Flying has fascinated me for as long as I remember.
I must have been about seven or eight years old when I took a piece of string to strap an old ironing board onto the back of a kid’s tricycle. With this contraption I raced down a small hill in our neighborhood in an attempt to take to the air. Today, I am thankful that this endeavor didn’t work; but also, that I wasn’t discouraged.
I recall folding paper gliders, experimenting with different designs to suit different purposes: gliders that could fly the fastest, gliders that could do aerobatics, gliders that would fly slowly and and stay up the longest. I even remember organizing a paper glider competition in school: our classroom was on the top floor and it was winter. In a break we would run down the stairs and open the windows in the classrooms below. Then we would run back up and launch our paper gliders out the window and see whose gliders could soar the longest.

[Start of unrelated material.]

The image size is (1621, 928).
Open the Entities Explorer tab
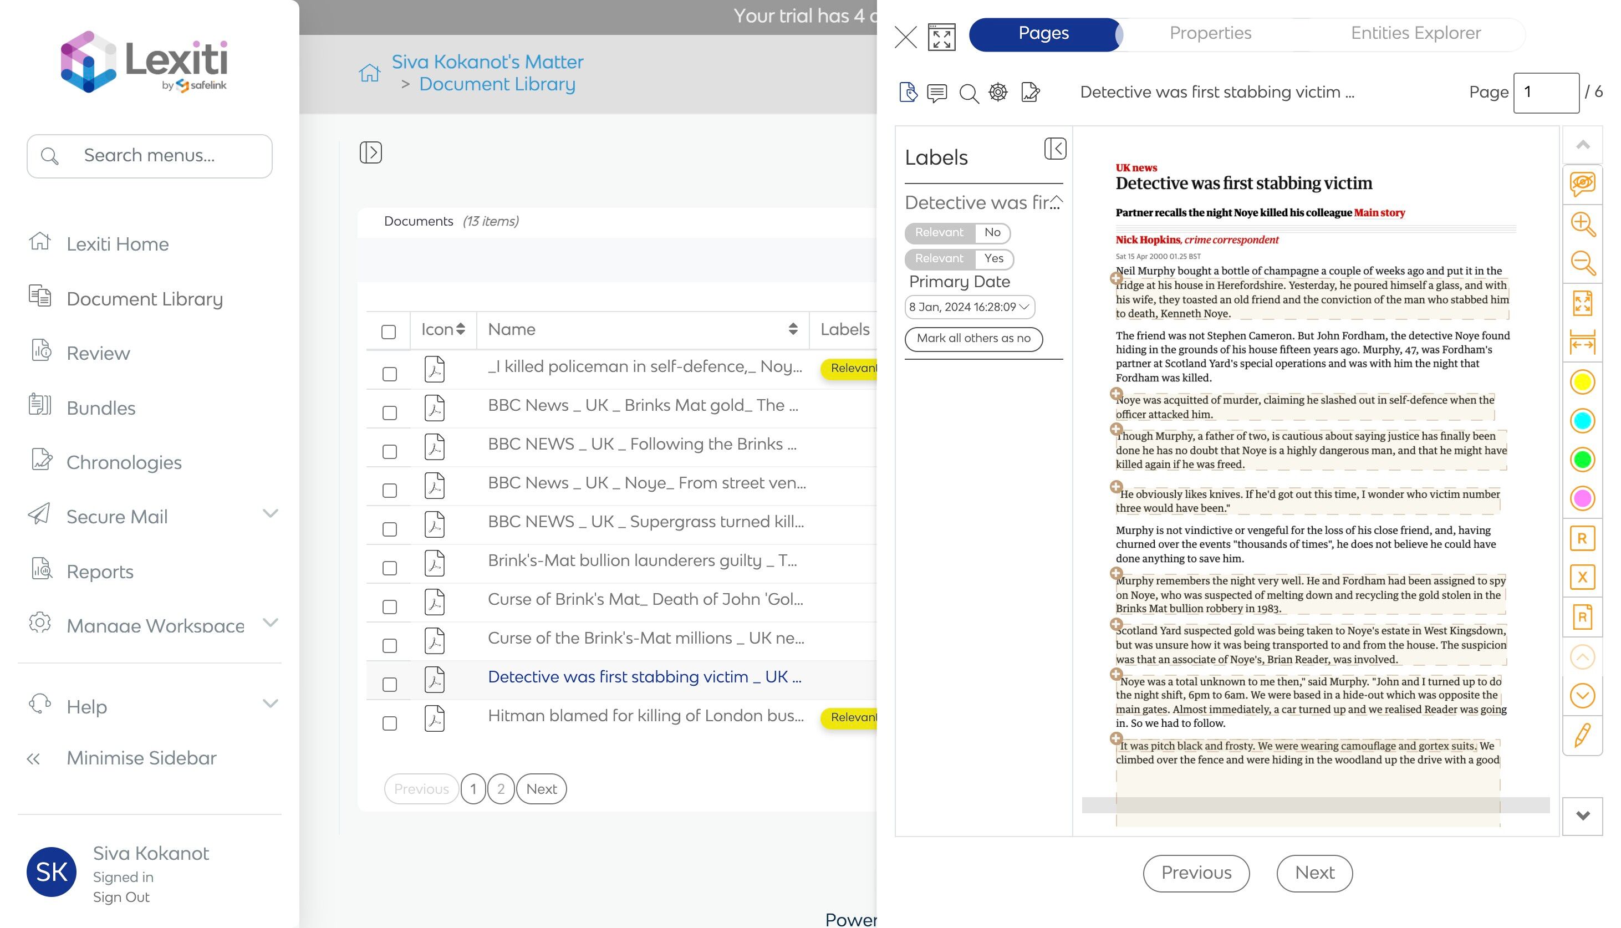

And it worked: the warm air, escaping the classrooms below, rose in the winter chill, and with it the gliders that we had carefully designed to fly in circles. I remember our excitement when several paper gliders rose high above the school building and eventually disappeared over the roof. Although we could not identify a winner of the competition, the experiment itself was a huge success.
I must have been eleven or twelve when I began to build radio controlled gliders. There was a nice steep ridge not too far from where I lived. My friend and I strapped our gliders onto our bicycles and pushed up the hill to reach our slope. The ridge faced in a westerly direction – perfectly suited for the prevailing winds. We had many long flights on that slope – sometimes several hours until our fingers would get stiff from the cold wind. We also learned some important lessons: about the difference between air speed and ground speed when the winds were so strong that a glider heading away from the ridge could actually move backwards towards it; about the dangers of ridge flying when one of our gliders was pushed into the trees in heavy turbulence; or about excessive load factors when a glider broke apart in midair during an overly aggressive aerobatic maneuver.
And then, in 1983, just a few days after I turned sixteen, I began my flight training to become a “real” glider pilot.